Entries for locating words and elements:
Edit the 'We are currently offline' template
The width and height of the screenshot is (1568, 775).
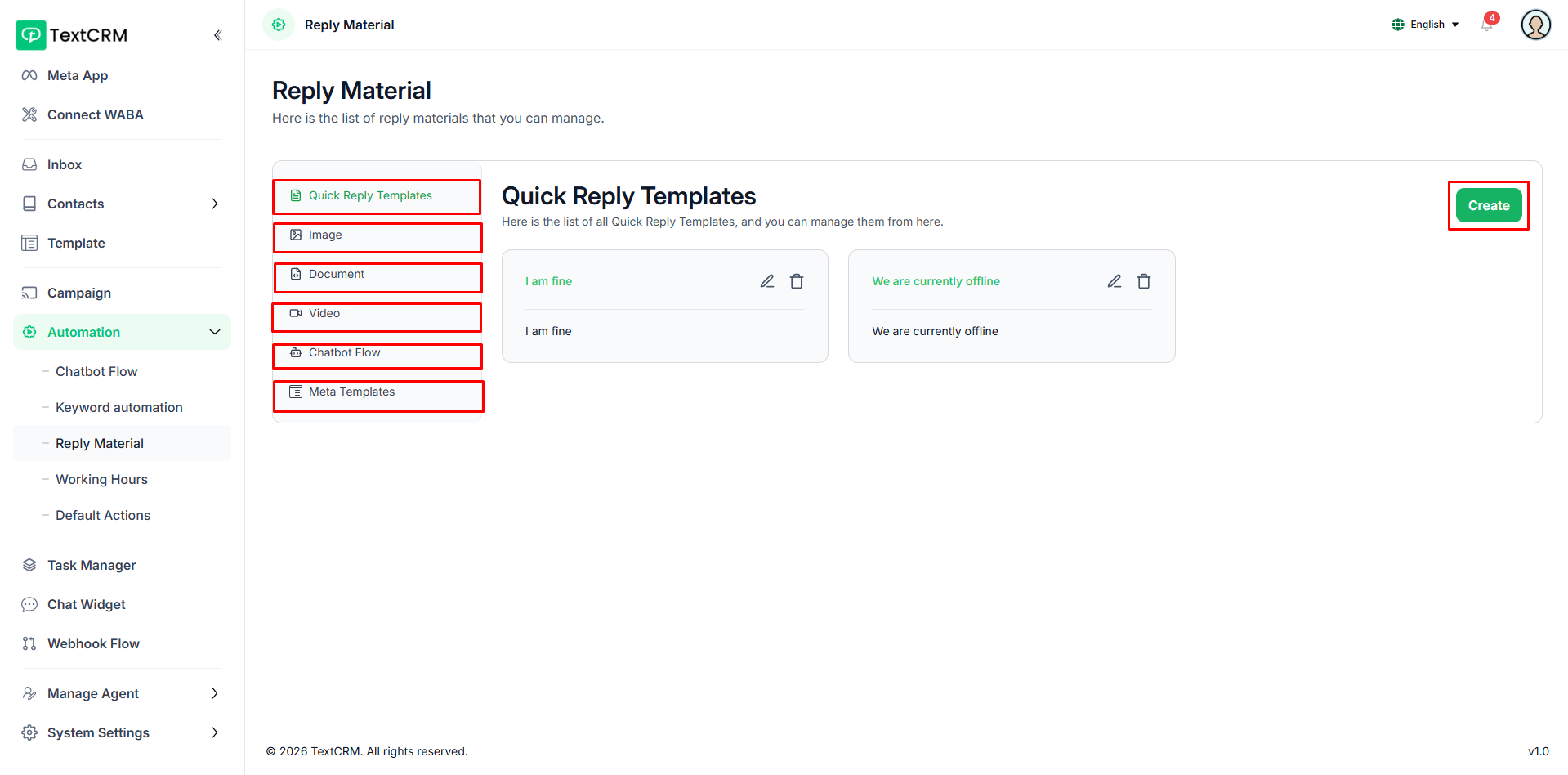pyautogui.click(x=1114, y=281)
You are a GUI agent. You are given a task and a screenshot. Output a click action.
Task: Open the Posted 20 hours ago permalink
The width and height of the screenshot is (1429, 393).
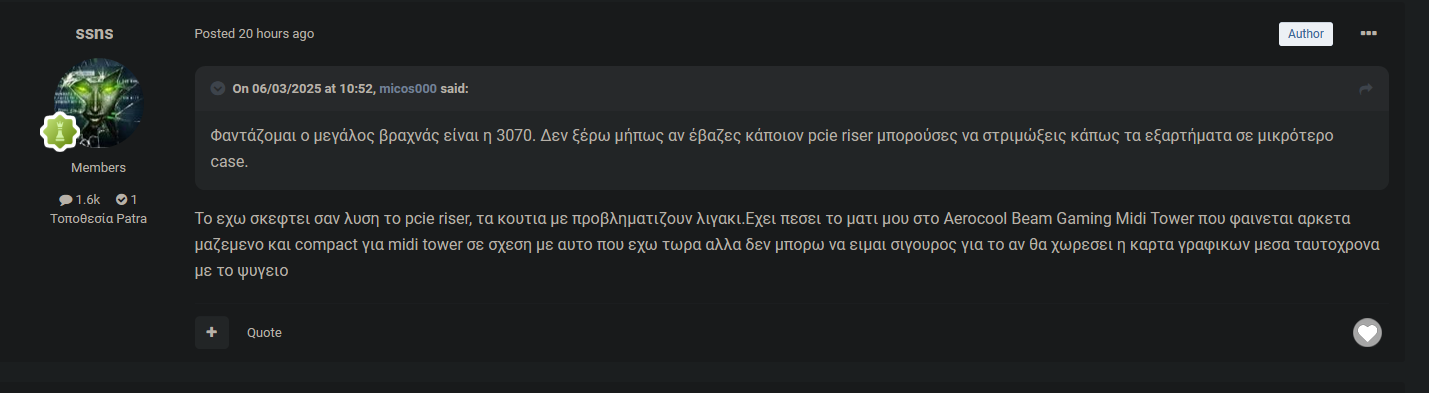[x=254, y=34]
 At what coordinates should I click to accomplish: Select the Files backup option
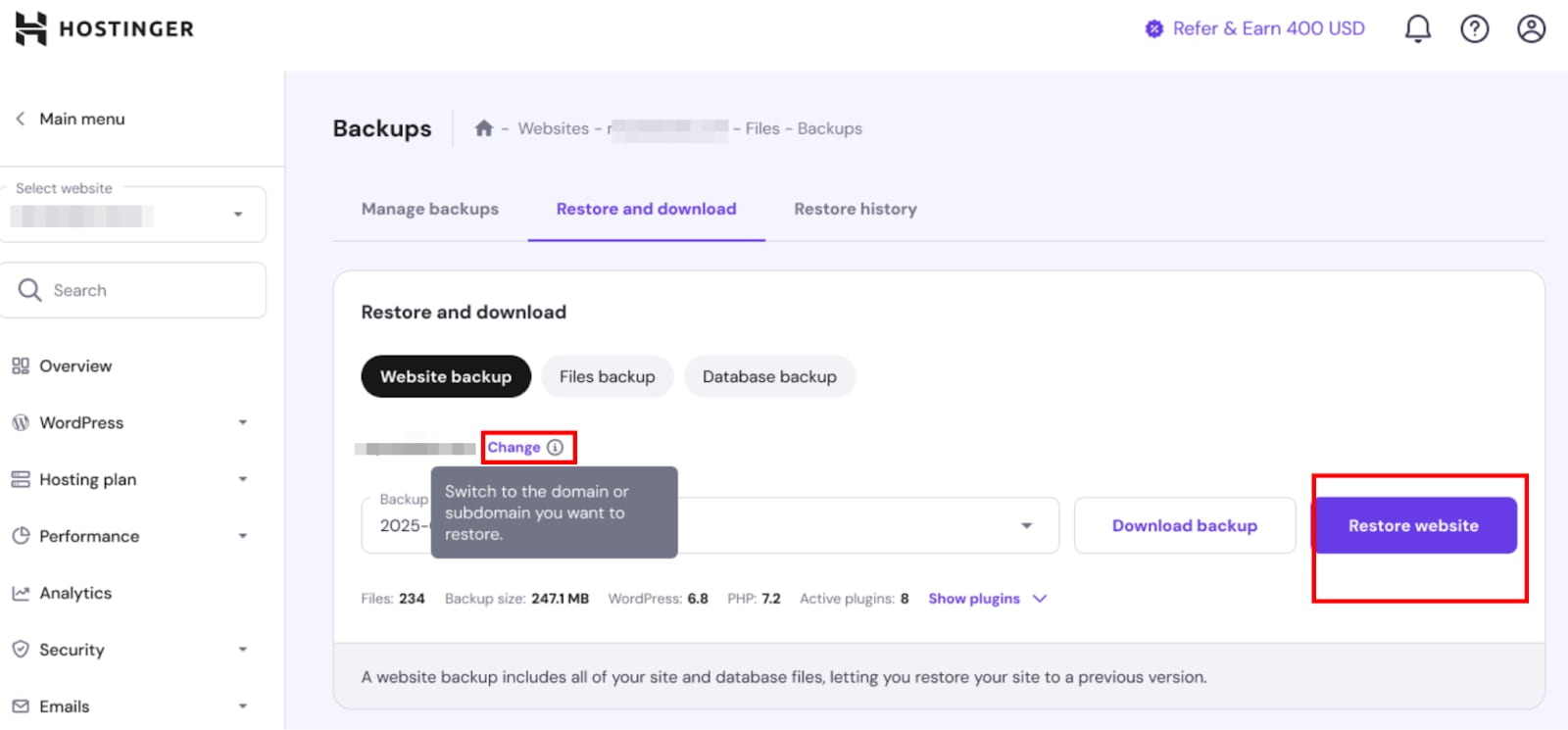click(x=607, y=377)
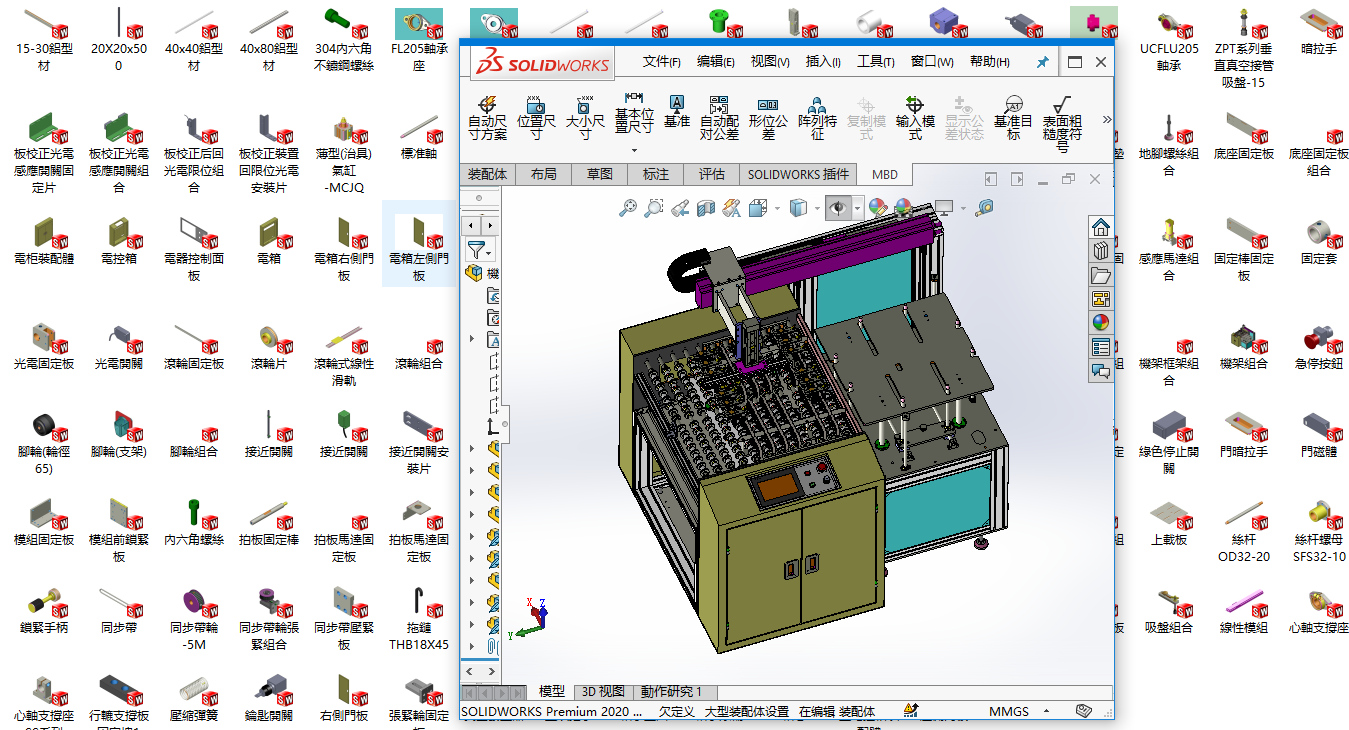
Task: Switch to the 動作研究 1 bottom tab
Action: [671, 692]
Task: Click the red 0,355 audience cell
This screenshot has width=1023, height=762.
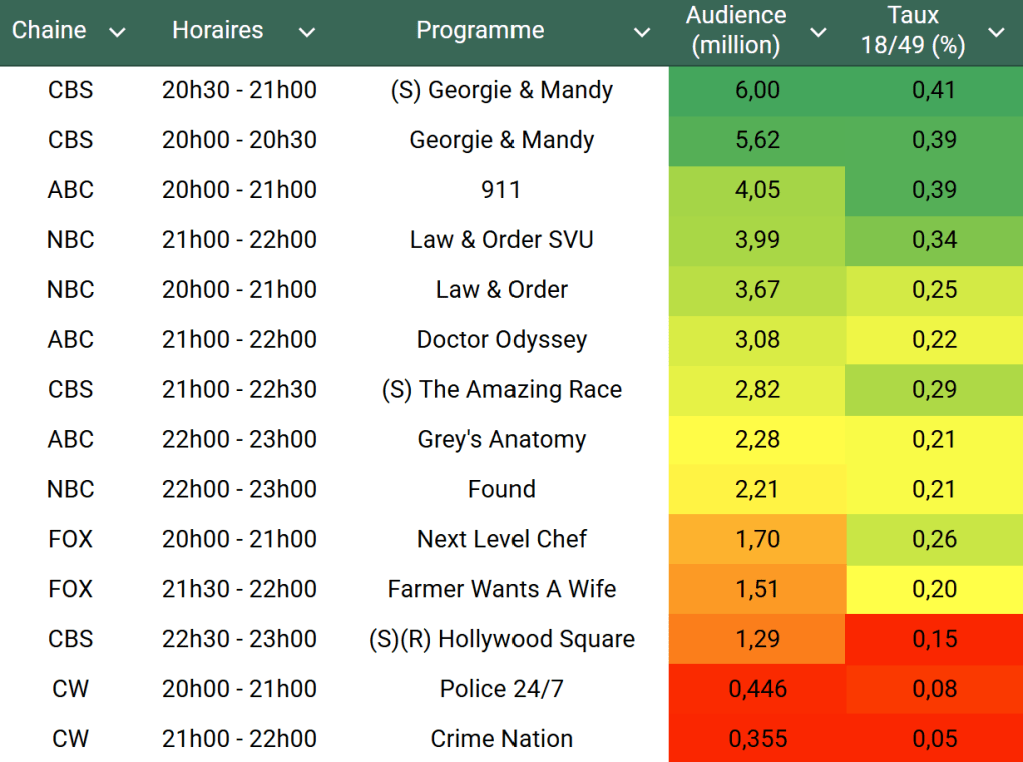Action: [x=757, y=739]
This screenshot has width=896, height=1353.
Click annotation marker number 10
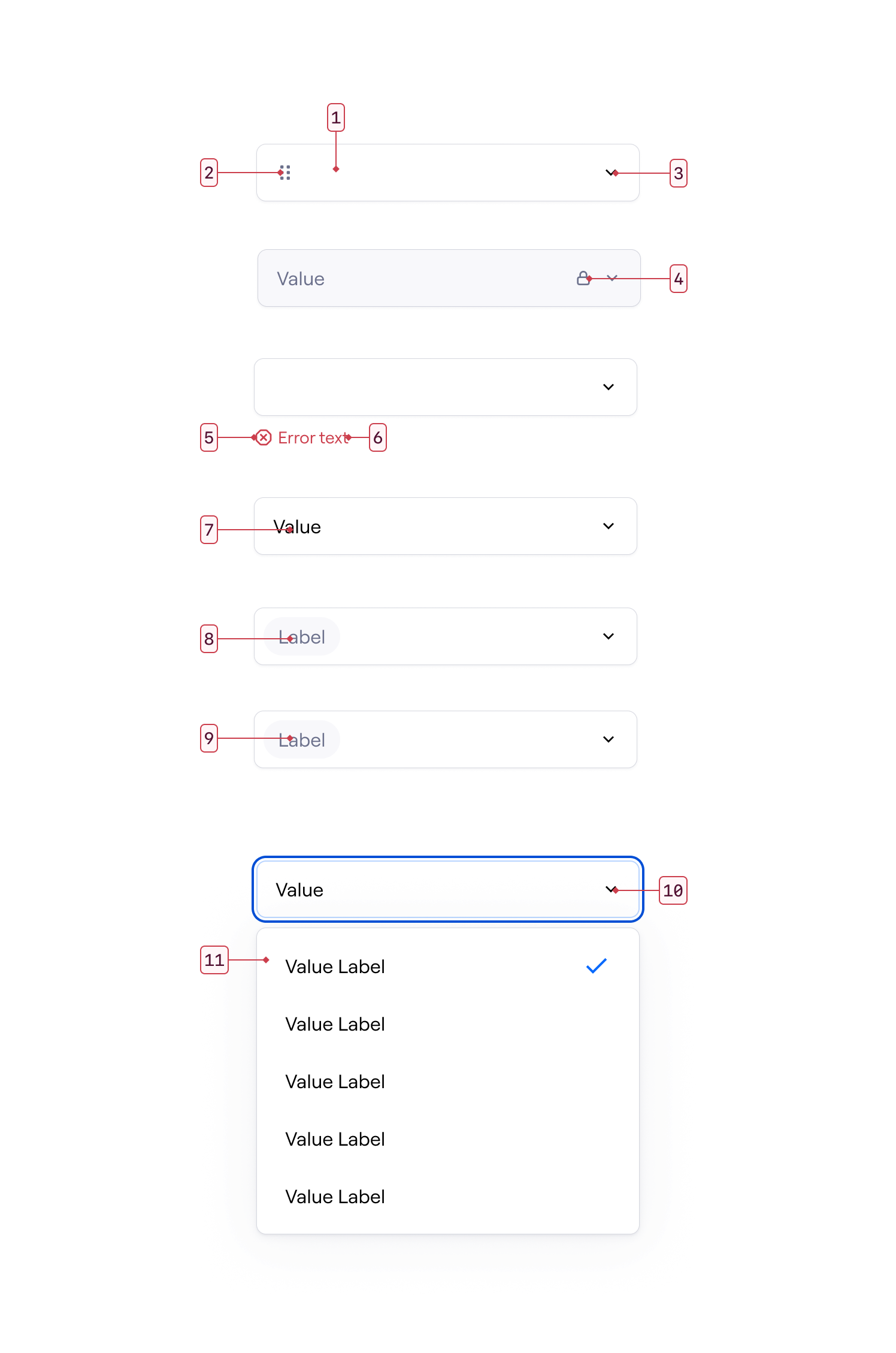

*WORK TO DO*:
Count the lines of the records above that contain the word "height", and state only the number.

*SOLUTION BELOW*:
4